Он удивленно приподнялся:
— Как же так?! Как понять тогда?
— Что?
— А все! То выстрелила бы, а то... Я думал, всю грудь в клочья изорвешь.
Серафима вздохнула глубоко и ответила:
— Так, видно, Богу угодно.
И еще раз вздохнула:
— Теперь-то уж что... Теперь после Бога ты первый.
Она повернулась к нему, прижалась горячим телом, робко обняла одной рукой. И он почувствовал спиной, что пальцы ее холодные и жесткие, словно раскаленные морозом железные прутья.
И всю жизнь они были у нее почему-то холодными и жесткими.
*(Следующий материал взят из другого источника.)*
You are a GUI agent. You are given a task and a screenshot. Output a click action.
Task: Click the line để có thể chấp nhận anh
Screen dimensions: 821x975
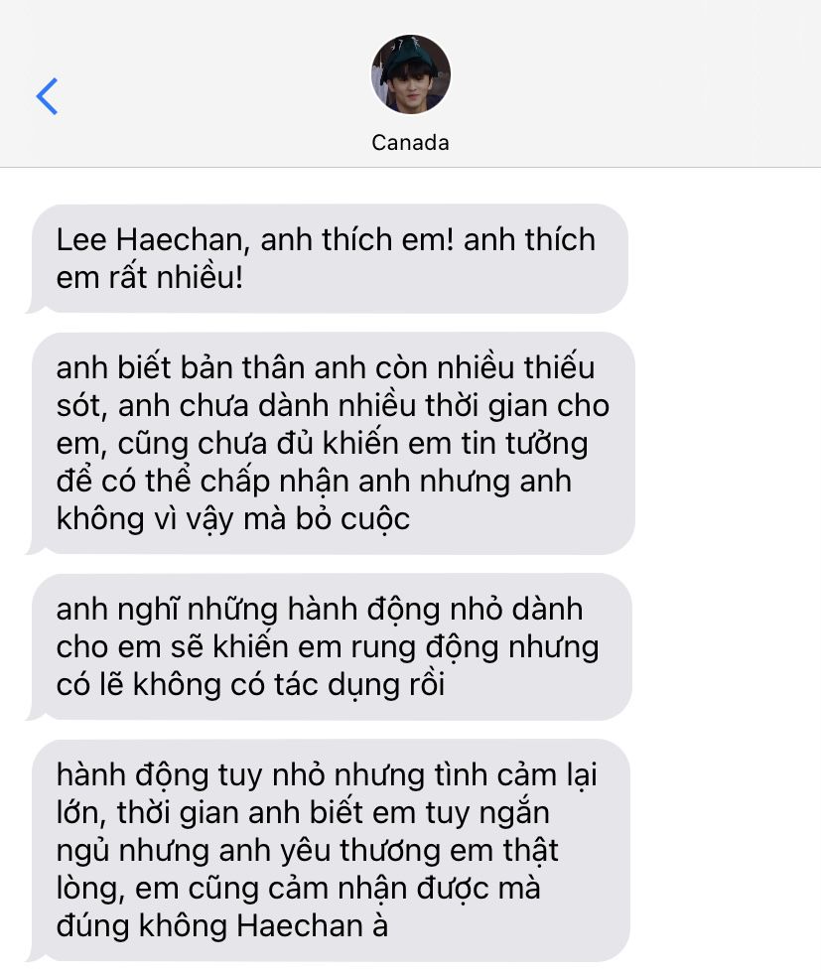tap(314, 482)

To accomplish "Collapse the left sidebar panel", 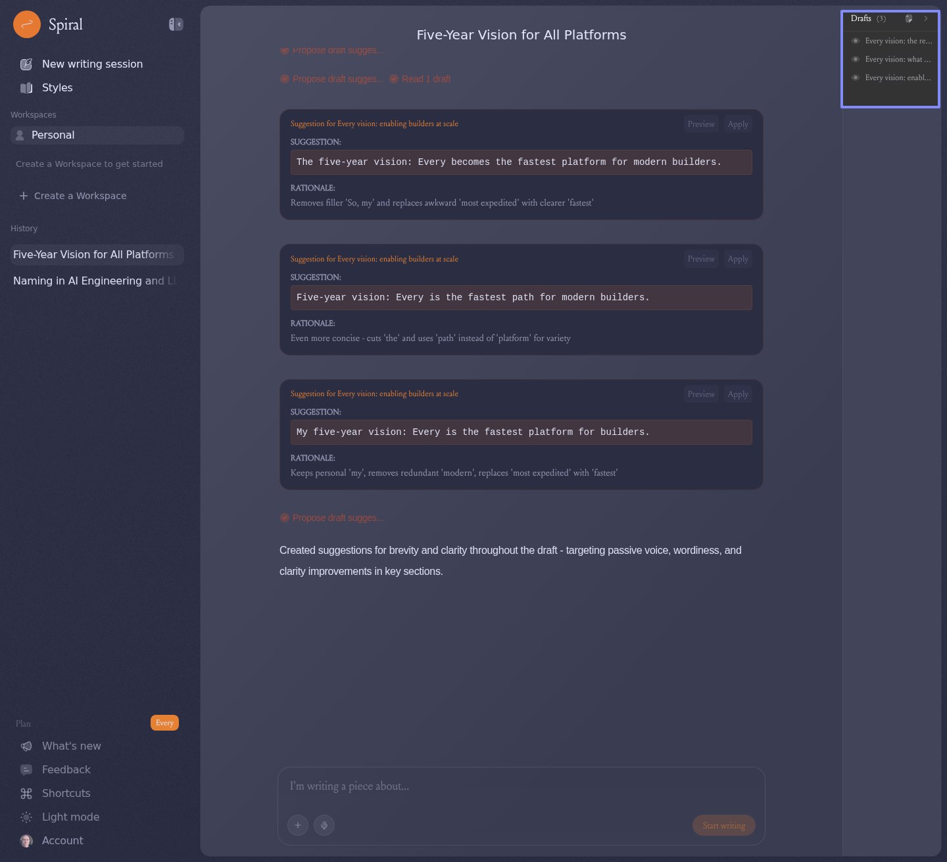I will (x=176, y=24).
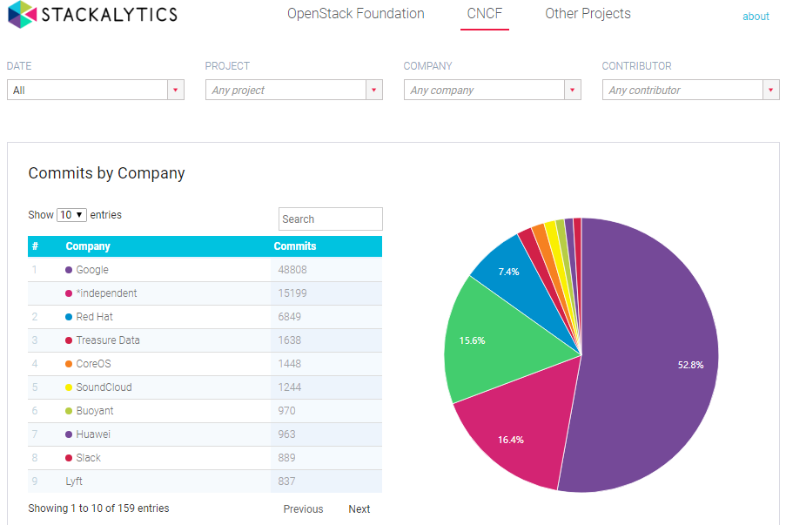Click the blue dot beside Red Hat

point(69,317)
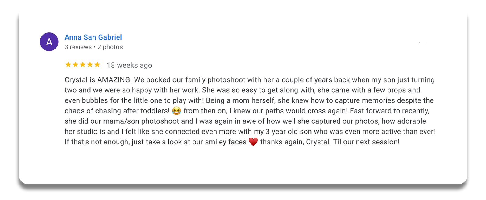Click the laughing-crying emoji in the review
486x200 pixels.
tap(177, 111)
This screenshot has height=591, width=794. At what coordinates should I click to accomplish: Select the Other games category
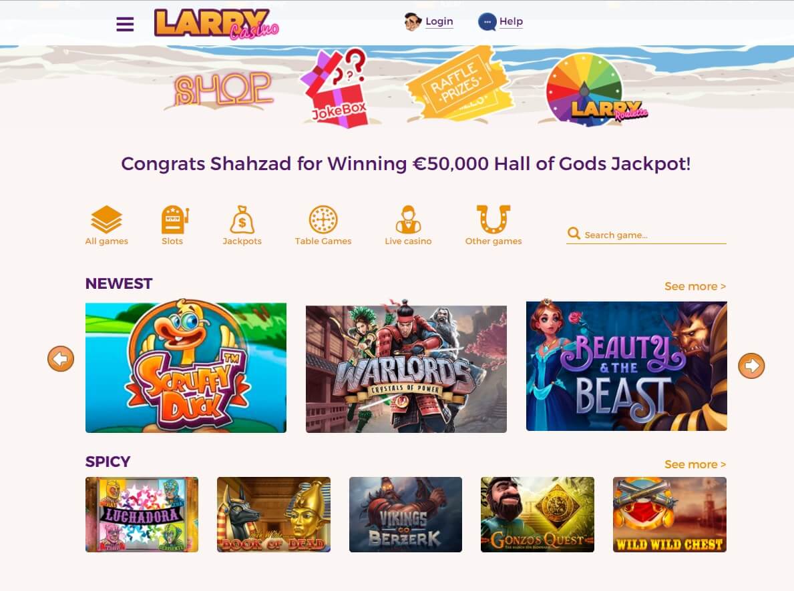[x=493, y=225]
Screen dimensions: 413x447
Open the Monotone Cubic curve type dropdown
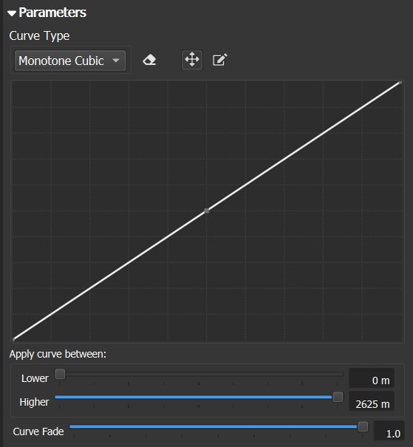tap(70, 61)
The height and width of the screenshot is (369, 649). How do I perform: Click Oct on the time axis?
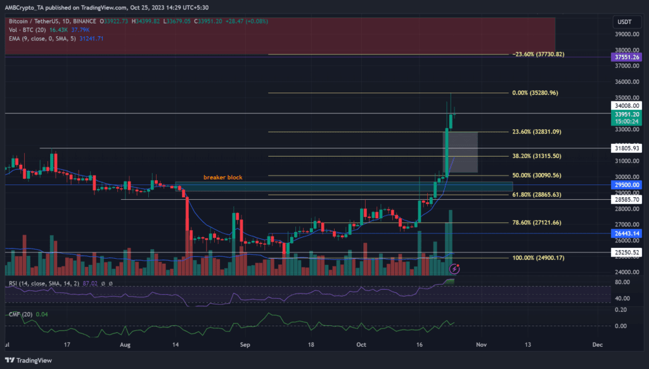tap(361, 344)
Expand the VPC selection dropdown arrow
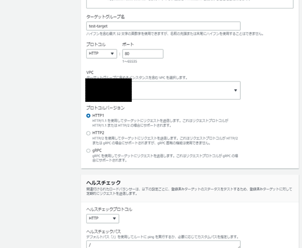Image resolution: width=302 pixels, height=248 pixels. click(x=235, y=91)
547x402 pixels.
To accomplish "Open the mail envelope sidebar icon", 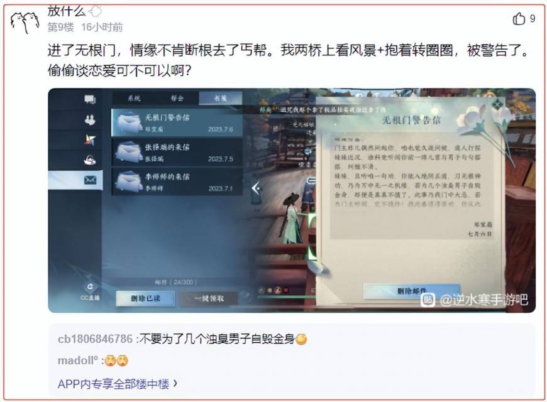I will [x=90, y=180].
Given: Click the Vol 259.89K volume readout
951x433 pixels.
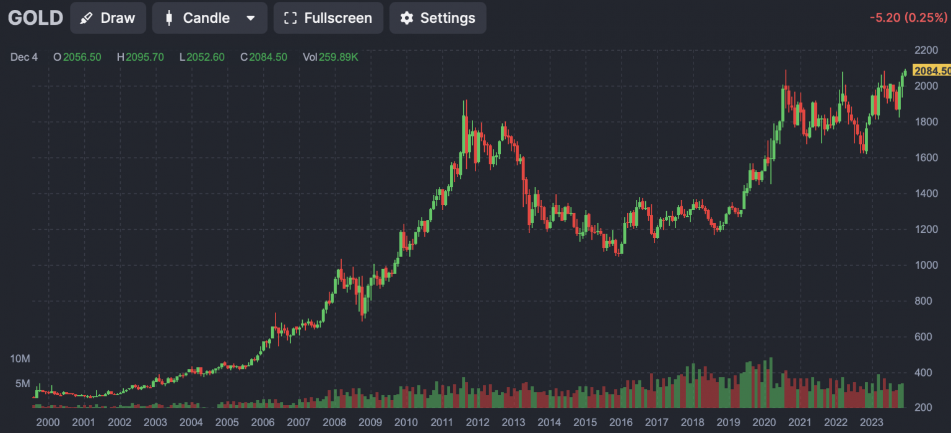Looking at the screenshot, I should 330,57.
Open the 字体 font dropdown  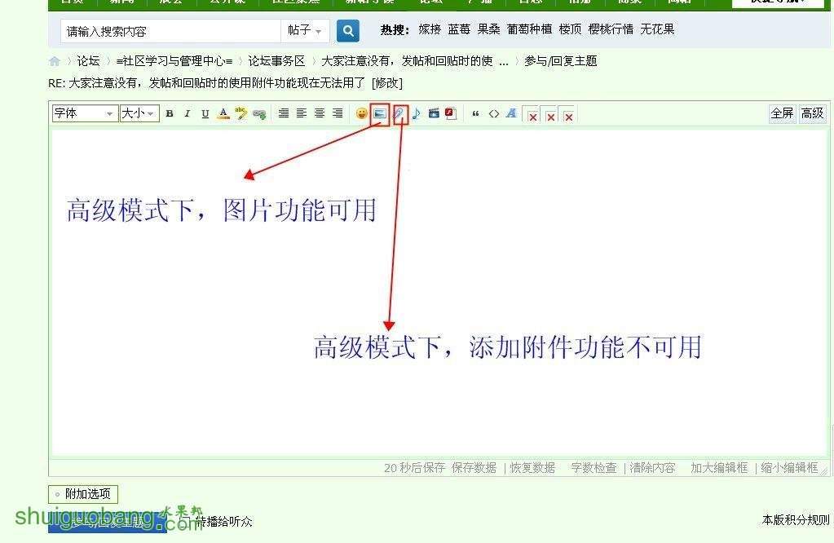pos(85,114)
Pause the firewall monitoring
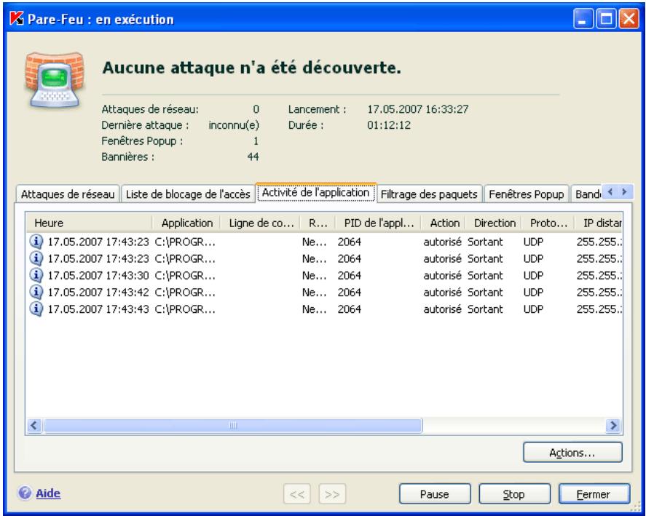 click(435, 494)
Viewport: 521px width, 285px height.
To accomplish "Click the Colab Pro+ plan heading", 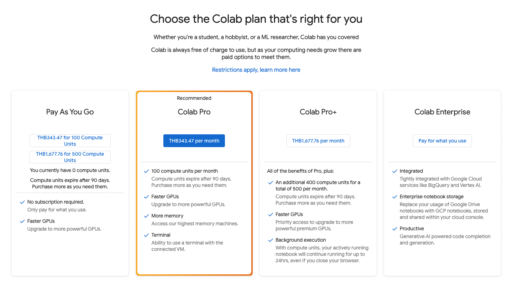I will [x=318, y=112].
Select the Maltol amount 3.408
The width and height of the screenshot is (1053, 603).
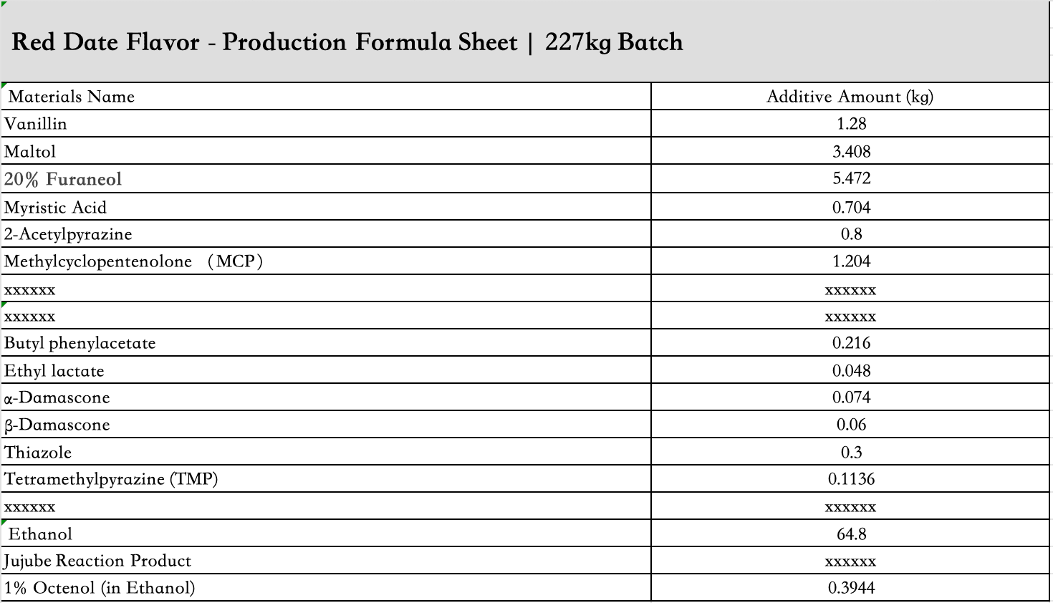point(850,151)
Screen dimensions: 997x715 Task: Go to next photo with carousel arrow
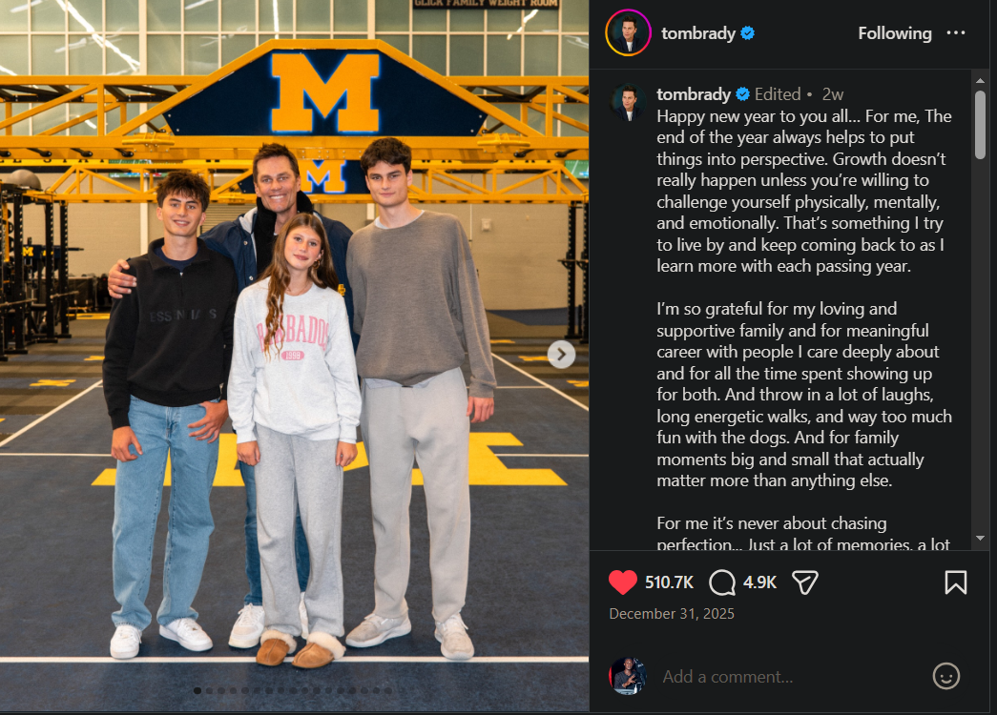pos(561,355)
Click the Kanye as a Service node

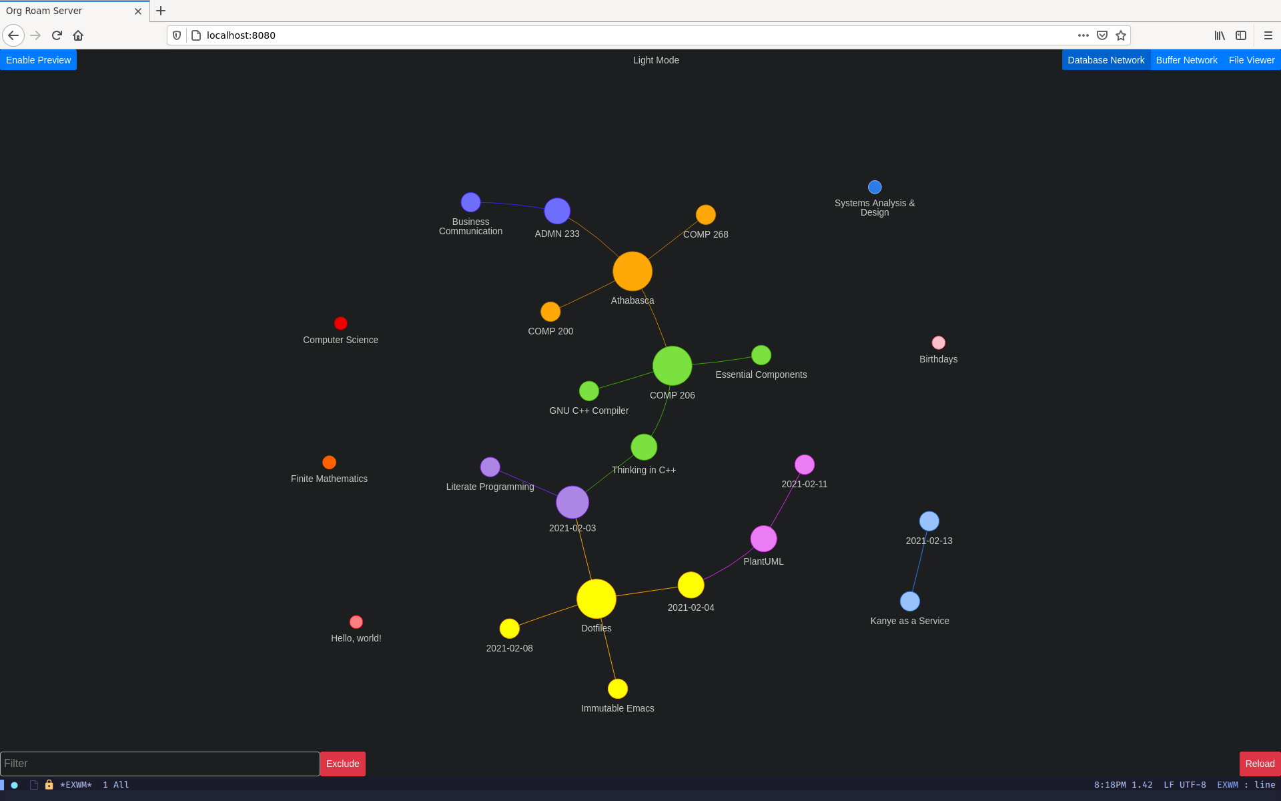coord(909,601)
Всю жизнь, до сегодняшнего дня.
Послышался скрип расшатанных ступенек крыльца, и Устин с трудом очнулся от своих воспоминаний.
Оказывается, на дворе был уже вечер. Сумерки заползали через окна в дом, наполняли комнаты густой, давящей черной тишиной.
— Ежели за мной, не проспался, скажи, еще... — предупредил он жену.
— Да это ко мне, кажись. Страннички-богомольцы...
— Э-э, черт бы побрал твоих нищих! Таскаются всю жизнь.
— Грех обижать божьих людей. Верующий все равно что ребенок ведь...
Пистимея никогда ни о чем не говорила с нищими, не расспрашивала, не пускала дальше порога. Летом даже в избу не позволяла заходить. Она не спеша выходила к ним на крыльцо, выносила всегда под фартуком кусок хлеба или свиного сала. Нищий кланялся, она крестила его и произносила всегда кратко: «Ступай с Богом...» Нищий опять кланялся, и каждый из них отвечал почему-то одно и то же: «Оставайтесь с Бегом».